The City of Lakes: Udaipur

It took ten hours by bus from Jaiselmer but it was actually not as bad as we had imiagined and we had certainly travelled on worse in Laos but it was just soooo hot. We arrived safely (a miracle) and checked into the very nice Kumbha Palace, targeted by us because it advertises marmite on toast for breakfast. Oh the joy of feeding our addiction after so long of going without! Our delight seemed to offend the chef who clearly would have preferred us to go into raptures over his (excellent) alu gobi.

the Lake Palce, Udaipur, IndiaUdaipur is named the most romantic city in India and the guide book promised us 'shimmering reflections of the Lake Palace in the water of Lake Pichola'. Unfortunately not much was reflected by the dry lake bed - without water for years now. D'oh. Watch James Bond Octupussy to see Udaipur at it's most romantic complete with shimmering lakes and chaotic rickshaw scenes.

We had little time in Udaipur so we took an auto-rickshaw (a very jolly Indian driver) and were driven around the sights of the city; from the heady heights of the monsoon palace to the splendor of the city place, from the 4000 year old Jain temple to the ancient Royal Cenopaths before rounding off with a traditional puppet show.

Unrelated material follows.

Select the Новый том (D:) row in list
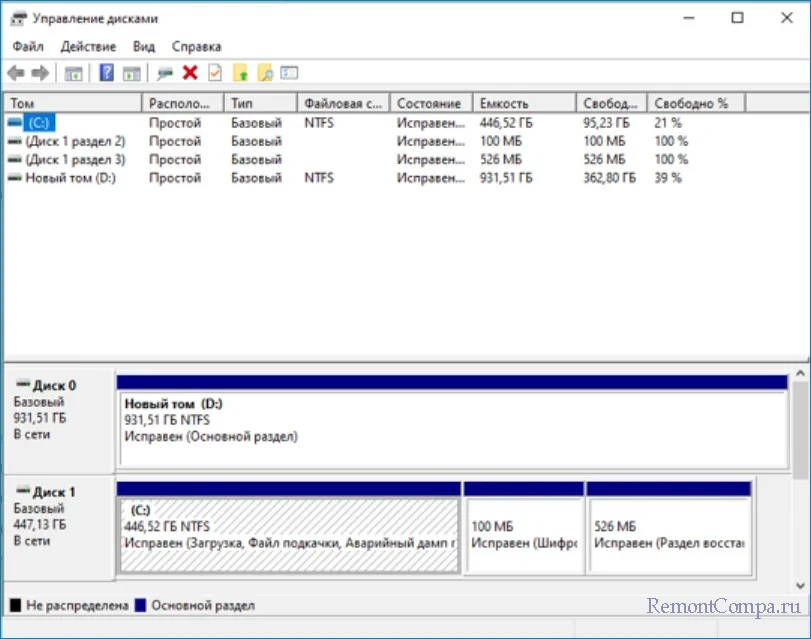811x639 pixels. pyautogui.click(x=68, y=177)
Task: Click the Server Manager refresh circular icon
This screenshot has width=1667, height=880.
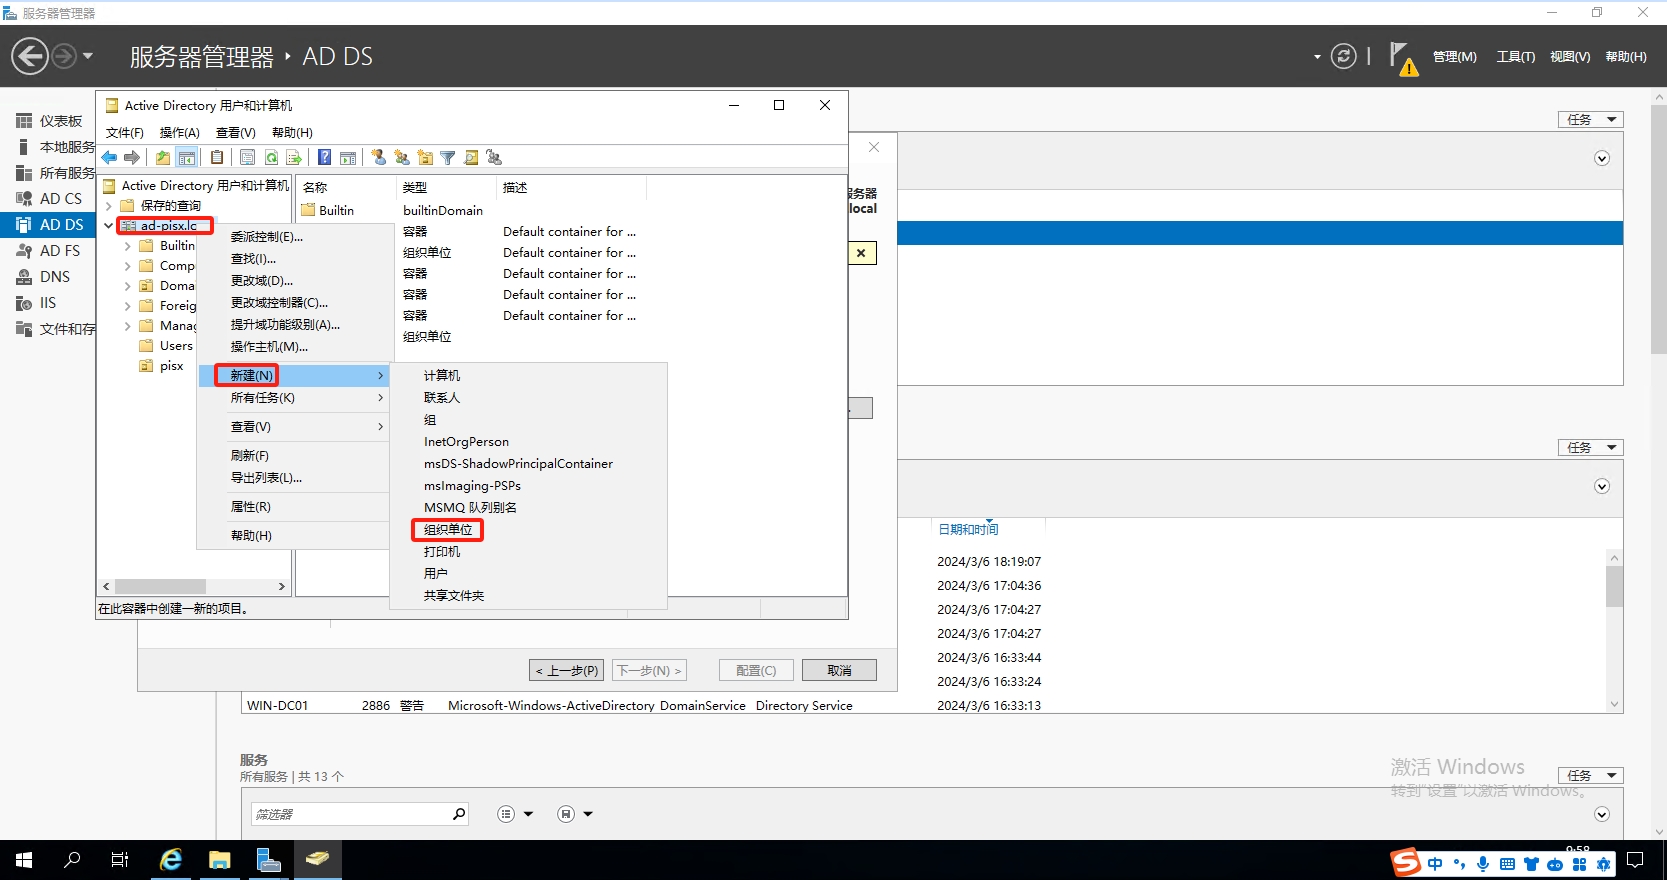Action: [x=1344, y=57]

The latter only served to perpetuate our view that the Indian men are sexually repressed - the puppets appeared to hump and gyrate their way through the show at the hands of the pervy puppeteer!

Two hours of the day was spent sending parcels. And we thought Royal mail was slow? In India, they do not use cardboard packaging for international post but goods are wrapped in cheesecloth then hand stiched around the items and finally sealed in place with wax stamps. Honestly, it's an art form, albeit one that involves a frustrating amount of time to execute.

Reluctantly we moved on leaving the cleanest and least polluted of cities we had visited, to pray for rain to restore their most famous lake to it's former glory.